To truly witness the trauma of another is to engage with their narrative—and that’s something we’d often rather avoid.
I’ve noticed a sort of denial continuum. On one extreme side there’s the Mearsheimer charge, that the Israeli army perpetrated the killings and then manipulated all of Western media in a classic Jewish hoax. But toward the other side of the continuum are the partial deniers, denying some of the story, like the several Hamas apologists who deny that there was any sexual assault that day, despite a comprehensive UN investigation and a thorough New York Times report. Of course, there’s a difference between skeptics who rightly call for investigating these accusations and deniers who simply refuse to acknowledge the cruelty of a murderous terrorist organization. Somewhere on the denial continuum we encounter willful cultural forgetting—that is, erasing our own side’s crimes against humanity when we tell our story. If peace is ever to come, both Israelis and Palestinians will have to learn to tell their stories in different ways.

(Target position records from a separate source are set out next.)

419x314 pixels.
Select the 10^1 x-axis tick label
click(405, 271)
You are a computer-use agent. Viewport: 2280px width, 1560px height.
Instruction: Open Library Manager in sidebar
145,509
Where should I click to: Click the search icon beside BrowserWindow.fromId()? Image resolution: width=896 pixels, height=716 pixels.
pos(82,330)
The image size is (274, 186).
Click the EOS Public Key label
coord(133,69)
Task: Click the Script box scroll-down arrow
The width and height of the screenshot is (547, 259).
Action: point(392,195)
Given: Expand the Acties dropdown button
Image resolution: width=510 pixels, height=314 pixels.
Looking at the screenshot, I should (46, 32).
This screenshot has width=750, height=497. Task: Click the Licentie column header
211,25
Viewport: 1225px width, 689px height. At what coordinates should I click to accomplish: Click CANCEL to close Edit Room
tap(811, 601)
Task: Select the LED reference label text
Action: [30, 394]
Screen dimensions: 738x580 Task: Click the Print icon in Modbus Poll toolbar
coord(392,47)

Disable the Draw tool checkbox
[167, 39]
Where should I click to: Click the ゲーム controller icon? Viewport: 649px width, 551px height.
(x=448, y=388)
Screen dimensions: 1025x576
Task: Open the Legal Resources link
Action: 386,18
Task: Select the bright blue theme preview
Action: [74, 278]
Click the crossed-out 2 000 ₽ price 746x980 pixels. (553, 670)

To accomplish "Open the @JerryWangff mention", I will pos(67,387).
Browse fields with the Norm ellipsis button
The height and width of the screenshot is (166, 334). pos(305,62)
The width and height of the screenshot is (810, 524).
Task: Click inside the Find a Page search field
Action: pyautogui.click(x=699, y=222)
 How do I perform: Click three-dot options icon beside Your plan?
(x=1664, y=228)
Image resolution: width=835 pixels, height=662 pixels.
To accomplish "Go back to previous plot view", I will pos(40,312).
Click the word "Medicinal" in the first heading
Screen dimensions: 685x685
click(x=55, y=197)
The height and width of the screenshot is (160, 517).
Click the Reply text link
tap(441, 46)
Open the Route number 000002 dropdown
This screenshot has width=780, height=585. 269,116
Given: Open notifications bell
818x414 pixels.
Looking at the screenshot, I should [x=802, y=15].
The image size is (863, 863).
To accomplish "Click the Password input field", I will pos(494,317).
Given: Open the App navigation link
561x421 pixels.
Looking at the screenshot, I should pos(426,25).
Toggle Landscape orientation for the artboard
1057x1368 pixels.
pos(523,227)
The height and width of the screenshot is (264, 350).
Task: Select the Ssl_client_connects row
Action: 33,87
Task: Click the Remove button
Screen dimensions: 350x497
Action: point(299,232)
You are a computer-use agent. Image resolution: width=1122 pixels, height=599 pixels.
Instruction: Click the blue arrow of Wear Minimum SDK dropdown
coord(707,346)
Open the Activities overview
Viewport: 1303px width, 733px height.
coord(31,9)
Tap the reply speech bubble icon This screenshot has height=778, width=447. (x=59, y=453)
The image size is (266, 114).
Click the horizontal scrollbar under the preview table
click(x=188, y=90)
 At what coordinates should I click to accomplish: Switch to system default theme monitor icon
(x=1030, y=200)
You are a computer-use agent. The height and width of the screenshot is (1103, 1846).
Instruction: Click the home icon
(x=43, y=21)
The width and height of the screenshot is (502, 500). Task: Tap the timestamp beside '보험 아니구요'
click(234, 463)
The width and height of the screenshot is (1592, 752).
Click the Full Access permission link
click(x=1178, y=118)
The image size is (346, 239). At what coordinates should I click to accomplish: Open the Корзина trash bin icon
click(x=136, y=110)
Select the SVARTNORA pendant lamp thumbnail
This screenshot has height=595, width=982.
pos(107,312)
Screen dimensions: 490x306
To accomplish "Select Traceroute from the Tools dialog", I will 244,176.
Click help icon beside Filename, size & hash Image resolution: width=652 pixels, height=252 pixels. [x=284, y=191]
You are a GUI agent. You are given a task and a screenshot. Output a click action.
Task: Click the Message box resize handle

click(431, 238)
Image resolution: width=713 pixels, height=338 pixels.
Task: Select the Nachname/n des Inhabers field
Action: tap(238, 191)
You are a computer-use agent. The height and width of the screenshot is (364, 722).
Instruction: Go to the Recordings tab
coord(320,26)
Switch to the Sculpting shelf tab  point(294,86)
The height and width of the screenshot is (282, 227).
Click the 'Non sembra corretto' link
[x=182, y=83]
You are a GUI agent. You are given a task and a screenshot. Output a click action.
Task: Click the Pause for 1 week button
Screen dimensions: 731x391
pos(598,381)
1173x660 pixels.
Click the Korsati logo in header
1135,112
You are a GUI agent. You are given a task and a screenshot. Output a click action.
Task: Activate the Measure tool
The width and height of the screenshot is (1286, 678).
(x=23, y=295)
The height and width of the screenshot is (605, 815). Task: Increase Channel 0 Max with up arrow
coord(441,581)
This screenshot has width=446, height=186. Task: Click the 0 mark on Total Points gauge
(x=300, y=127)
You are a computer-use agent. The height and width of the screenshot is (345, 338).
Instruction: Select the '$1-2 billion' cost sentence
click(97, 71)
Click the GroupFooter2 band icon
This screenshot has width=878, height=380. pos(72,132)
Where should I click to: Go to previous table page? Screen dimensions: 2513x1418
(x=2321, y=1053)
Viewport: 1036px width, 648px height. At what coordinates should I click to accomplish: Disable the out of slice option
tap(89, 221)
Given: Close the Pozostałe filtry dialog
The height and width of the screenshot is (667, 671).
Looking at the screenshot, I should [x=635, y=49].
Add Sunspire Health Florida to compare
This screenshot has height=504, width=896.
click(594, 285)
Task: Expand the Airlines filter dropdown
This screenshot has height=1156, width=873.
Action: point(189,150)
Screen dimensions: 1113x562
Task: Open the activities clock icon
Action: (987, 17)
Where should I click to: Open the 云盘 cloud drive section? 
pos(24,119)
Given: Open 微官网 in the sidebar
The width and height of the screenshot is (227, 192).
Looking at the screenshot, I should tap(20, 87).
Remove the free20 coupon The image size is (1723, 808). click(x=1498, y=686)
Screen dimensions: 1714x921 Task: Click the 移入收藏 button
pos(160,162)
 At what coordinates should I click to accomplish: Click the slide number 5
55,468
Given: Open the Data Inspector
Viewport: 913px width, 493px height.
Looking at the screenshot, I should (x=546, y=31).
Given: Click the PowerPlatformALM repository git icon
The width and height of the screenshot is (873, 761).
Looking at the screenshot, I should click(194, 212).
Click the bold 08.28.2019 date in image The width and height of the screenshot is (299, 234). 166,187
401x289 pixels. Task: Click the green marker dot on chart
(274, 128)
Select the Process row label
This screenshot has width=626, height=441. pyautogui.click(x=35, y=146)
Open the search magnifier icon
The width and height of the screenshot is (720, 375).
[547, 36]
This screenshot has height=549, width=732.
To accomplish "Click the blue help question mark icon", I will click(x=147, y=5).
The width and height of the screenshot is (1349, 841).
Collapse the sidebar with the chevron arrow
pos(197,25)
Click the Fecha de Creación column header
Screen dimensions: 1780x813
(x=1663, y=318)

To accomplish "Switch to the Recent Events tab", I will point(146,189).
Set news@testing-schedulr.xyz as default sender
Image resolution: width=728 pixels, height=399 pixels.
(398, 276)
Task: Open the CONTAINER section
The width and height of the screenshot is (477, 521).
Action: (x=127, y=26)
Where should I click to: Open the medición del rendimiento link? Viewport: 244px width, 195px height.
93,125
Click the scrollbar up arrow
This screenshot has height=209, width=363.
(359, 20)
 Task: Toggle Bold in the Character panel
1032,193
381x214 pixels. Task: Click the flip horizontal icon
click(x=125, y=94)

I have to admit that I’ve encountered Jewish denial. Many of us quibble with the horrific and unacceptable civilian death toll in Gaza. Or we’ll deny any Palestinian claim to the West Bank and Gaza. And there’s a kind of denial in how Israeli media broadcast very little of the appalling civilian suffering during the war. The danger with a denial continuum is that it can easily become a slippery slope. You can slide from denying sexual assault, to denying the casualty numbers, to valorizing Hamas, to blaming the whole thing on Israeli helicopters and the Jewish-controlled Western media. Evasion of empathy can put you on a hellish road.
For me, the most nakedly raw human element of this awful war is the reunion scenes, where hostages reunite with their desperate families. Cameras captured these unbearably poignant moments. A lover falls to her knees, prays, then embraces her beloved. Sturdy, steadfast, wounded mothers scream out their joy and hug their sons. Fathers cry on the shoulders of their daughters. Children cling to parents as if they’ll never let go again. Whenever a wave of hostages was released, I stared at my TV and computer screen for hours, trying unsuccessfully to control my weeping while I witnessed a profound miracle of creation. What is more elementally human than the mad, primal love between a parent and child or husband and wife? During the last, final wave, I suddenly realized I was missing half the story. While on one network Israeli hostages fell into the arms of their families, on another network Palestinian prisoners were reunited with their families. Mothers screamed for their children, children ran to their parents, and fathers wept. The messy, joyful human mix played itself out only a few miles from where Israeli mothers hugged their sons. I’m not, of course, equating terrorists and hostages; that’s not the point of this reflection. But if I don’t see the sacred humanity in a mother-child reunion on the other side, I’ve fallen into a dehumanizing denial trap, a trap that lies in wait for us all.